▸ TO BE DONE
Render every line of the items below as a Markdown table with the columns "Row" and "Text", numbering each row and leaving out blank lines.

* Start RECORDED DATA *

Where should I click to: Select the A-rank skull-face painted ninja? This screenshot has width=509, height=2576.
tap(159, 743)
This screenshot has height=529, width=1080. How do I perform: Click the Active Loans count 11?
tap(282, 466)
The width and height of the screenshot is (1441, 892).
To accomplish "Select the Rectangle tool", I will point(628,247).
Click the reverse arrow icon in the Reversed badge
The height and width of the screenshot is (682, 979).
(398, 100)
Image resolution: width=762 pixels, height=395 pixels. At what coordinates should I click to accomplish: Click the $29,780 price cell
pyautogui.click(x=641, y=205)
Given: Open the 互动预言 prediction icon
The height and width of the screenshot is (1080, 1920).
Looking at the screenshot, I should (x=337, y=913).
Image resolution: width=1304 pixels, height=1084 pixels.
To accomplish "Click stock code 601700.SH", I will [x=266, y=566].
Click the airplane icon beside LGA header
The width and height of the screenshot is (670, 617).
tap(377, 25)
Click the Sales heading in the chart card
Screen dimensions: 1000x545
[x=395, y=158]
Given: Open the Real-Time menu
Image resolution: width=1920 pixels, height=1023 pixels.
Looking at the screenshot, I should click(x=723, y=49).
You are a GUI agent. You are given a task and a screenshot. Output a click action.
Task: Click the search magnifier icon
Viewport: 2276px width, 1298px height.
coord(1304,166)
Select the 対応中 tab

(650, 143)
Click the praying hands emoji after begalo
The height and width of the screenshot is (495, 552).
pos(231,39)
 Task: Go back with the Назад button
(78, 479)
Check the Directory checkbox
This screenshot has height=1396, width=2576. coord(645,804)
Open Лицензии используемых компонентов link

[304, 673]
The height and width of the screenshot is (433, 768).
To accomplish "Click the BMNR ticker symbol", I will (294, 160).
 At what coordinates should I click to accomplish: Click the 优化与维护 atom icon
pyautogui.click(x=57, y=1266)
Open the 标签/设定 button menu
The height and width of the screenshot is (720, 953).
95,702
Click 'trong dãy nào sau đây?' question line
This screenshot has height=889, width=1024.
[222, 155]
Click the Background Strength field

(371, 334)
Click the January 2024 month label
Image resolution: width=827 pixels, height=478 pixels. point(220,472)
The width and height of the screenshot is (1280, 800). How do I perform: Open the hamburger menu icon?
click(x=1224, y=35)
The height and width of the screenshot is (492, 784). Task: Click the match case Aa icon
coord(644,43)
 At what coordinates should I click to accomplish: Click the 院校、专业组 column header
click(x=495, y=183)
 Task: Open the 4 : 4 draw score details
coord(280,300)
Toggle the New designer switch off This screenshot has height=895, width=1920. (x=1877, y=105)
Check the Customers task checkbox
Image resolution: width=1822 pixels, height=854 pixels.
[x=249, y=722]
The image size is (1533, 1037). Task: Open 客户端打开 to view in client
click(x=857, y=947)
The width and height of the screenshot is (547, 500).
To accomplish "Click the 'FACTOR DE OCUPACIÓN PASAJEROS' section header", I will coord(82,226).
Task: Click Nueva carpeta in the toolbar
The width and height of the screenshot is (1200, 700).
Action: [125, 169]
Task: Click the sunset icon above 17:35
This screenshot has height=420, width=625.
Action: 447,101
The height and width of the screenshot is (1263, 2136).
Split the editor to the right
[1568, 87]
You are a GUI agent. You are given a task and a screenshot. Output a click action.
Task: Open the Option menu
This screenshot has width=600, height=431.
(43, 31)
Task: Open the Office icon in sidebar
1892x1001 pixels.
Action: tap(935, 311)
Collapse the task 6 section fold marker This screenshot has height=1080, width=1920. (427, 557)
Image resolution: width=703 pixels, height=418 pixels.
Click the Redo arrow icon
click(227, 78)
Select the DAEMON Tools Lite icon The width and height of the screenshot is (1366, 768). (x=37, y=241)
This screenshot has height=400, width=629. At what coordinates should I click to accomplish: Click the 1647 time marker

* End RECORDED DATA *

▸ CORRECT RESULT
| Row | Text |
|---|---|
| 1 | Where should I click to: Select the A-rank skull-face painted ninja? This screenshot has width=509, height=2576. |
| 2 | tap(159, 743) |
| 3 | This screenshot has height=529, width=1080. How do I perform: Click the Active Loans count 11? |
| 4 | tap(282, 466) |
| 5 | The width and height of the screenshot is (1441, 892). |
| 6 | To accomplish "Select the Rectangle tool", I will point(628,247). |
| 7 | Click the reverse arrow icon in the Reversed badge |
| 8 | The height and width of the screenshot is (682, 979). |
| 9 | (398, 100) |
| 10 | Image resolution: width=762 pixels, height=395 pixels. At what coordinates should I click to accomplish: Click the $29,780 price cell |
| 11 | pyautogui.click(x=641, y=205) |
| 12 | Given: Open the 互动预言 prediction icon |
| 13 | The height and width of the screenshot is (1080, 1920). |
| 14 | Looking at the screenshot, I should (x=337, y=913). |
| 15 | Image resolution: width=1304 pixels, height=1084 pixels. |
| 16 | To accomplish "Click stock code 601700.SH", I will [x=266, y=566]. |
| 17 | Click the airplane icon beside LGA header |
| 18 | The width and height of the screenshot is (670, 617). |
| 19 | tap(377, 25) |
| 20 | Click the Sales heading in the chart card |
| 21 | Screen dimensions: 1000x545 |
| 22 | [x=395, y=158] |
| 23 | Given: Open the Real-Time menu |
| 24 | Image resolution: width=1920 pixels, height=1023 pixels. |
| 25 | Looking at the screenshot, I should click(x=723, y=49). |
| 26 | You are a GUI agent. You are given a task and a screenshot. Output a click action. |
| 27 | Task: Click the search magnifier icon |
| 28 | Viewport: 2276px width, 1298px height. |
| 29 | coord(1304,166) |
| 30 | Select the 対応中 tab |
| 31 | (650, 143) |
| 32 | Click the praying hands emoji after begalo |
| 33 | The height and width of the screenshot is (495, 552). |
| 34 | pos(231,39) |
| 35 |  Task: Go back with the Назад button |
| 36 | (78, 479) |
| 37 | Check the Directory checkbox |
| 38 | This screenshot has height=1396, width=2576. coord(645,804) |
| 39 | Open Лицензии используемых компонентов link |
| 40 | [304, 673] |
| 41 | The height and width of the screenshot is (433, 768). |
| 42 | To accomplish "Click the BMNR ticker symbol", I will (294, 160). |
| 43 |  At what coordinates should I click to accomplish: Click the 优化与维护 atom icon |
| 44 | pyautogui.click(x=57, y=1266) |
| 45 | Open the 标签/设定 button menu |
| 46 | The height and width of the screenshot is (720, 953). |
| 47 | 95,702 |
| 48 | Click 'trong dãy nào sau đây?' question line |
| 49 | This screenshot has height=889, width=1024. |
| 50 | [222, 155] |
| 51 | Click the Background Strength field |
| 52 | (371, 334) |
| 53 | Click the January 2024 month label |
| 54 | Image resolution: width=827 pixels, height=478 pixels. point(220,472) |
| 55 | The width and height of the screenshot is (1280, 800). How do I perform: Open the hamburger menu icon? |
| 56 | click(x=1224, y=35) |
| 57 | The height and width of the screenshot is (492, 784). Task: Click the match case Aa icon |
| 58 | coord(644,43) |
| 59 |  At what coordinates should I click to accomplish: Click the 院校、专业组 column header |
| 60 | click(x=495, y=183) |
| 61 |  Task: Open the 4 : 4 draw score details |
| 62 | coord(280,300) |
| 63 | Toggle the New designer switch off This screenshot has height=895, width=1920. (x=1877, y=105) |
| 64 | Check the Customers task checkbox |
| 65 | Image resolution: width=1822 pixels, height=854 pixels. |
| 66 | [x=249, y=722] |
| 67 | The image size is (1533, 1037). Task: Open 客户端打开 to view in client |
| 68 | click(x=857, y=947) |
| 69 | The width and height of the screenshot is (547, 500). |
| 70 | To accomplish "Click the 'FACTOR DE OCUPACIÓN PASAJEROS' section header", I will coord(82,226). |
| 71 | Task: Click Nueva carpeta in the toolbar |
| 72 | The width and height of the screenshot is (1200, 700). |
| 73 | Action: [125, 169] |
| 74 | Task: Click the sunset icon above 17:35 |
| 75 | This screenshot has height=420, width=625. |
| 76 | Action: 447,101 |
| 77 | The height and width of the screenshot is (1263, 2136). |
| 78 | Split the editor to the right |
| 79 | [1568, 87] |
| 80 | You are a GUI agent. You are given a task and a screenshot. Output a click action. |
| 81 | Task: Open the Option menu |
| 82 | This screenshot has width=600, height=431. |
| 83 | (43, 31) |
| 84 | Task: Open the Office icon in sidebar |
| 85 | 1892x1001 pixels. |
| 86 | Action: tap(935, 311) |
| 87 | Collapse the task 6 section fold marker This screenshot has height=1080, width=1920. (427, 557) |
| 88 | Image resolution: width=703 pixels, height=418 pixels. |
| 89 | Click the Redo arrow icon |
| 90 | click(227, 78) |
| 91 | Select the DAEMON Tools Lite icon The width and height of the screenshot is (1366, 768). (x=37, y=241) |
| 92 | This screenshot has height=400, width=629. At what coordinates should I click to accomplish: Click the 1647 time marker |